DATA RECORDS
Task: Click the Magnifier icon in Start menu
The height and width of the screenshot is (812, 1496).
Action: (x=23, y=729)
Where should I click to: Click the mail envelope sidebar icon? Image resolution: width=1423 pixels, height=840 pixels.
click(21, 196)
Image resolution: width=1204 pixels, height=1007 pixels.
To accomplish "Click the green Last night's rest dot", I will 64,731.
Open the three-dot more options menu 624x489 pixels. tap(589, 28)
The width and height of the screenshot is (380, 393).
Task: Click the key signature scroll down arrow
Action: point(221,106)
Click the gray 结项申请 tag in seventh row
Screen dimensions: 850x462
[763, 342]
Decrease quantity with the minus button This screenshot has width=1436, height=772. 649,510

TASK DESCRIPTION
Please copy the entire listing, leaving each line exactly as written.

RESULT OF THIS TASK
Task: Click the Magnifier icon in Start menu
The height and width of the screenshot is (812, 1496).
Action: (x=23, y=729)
Where should I click to: Click the mail envelope sidebar icon? Image resolution: width=1423 pixels, height=840 pixels.
click(21, 196)
Image resolution: width=1204 pixels, height=1007 pixels.
To accomplish "Click the green Last night's rest dot", I will 64,731.
Open the three-dot more options menu 624x489 pixels. tap(589, 28)
The width and height of the screenshot is (380, 393).
Task: Click the key signature scroll down arrow
Action: point(221,106)
Click the gray 结项申请 tag in seventh row
Screen dimensions: 850x462
[763, 342]
Decrease quantity with the minus button This screenshot has width=1436, height=772. 649,510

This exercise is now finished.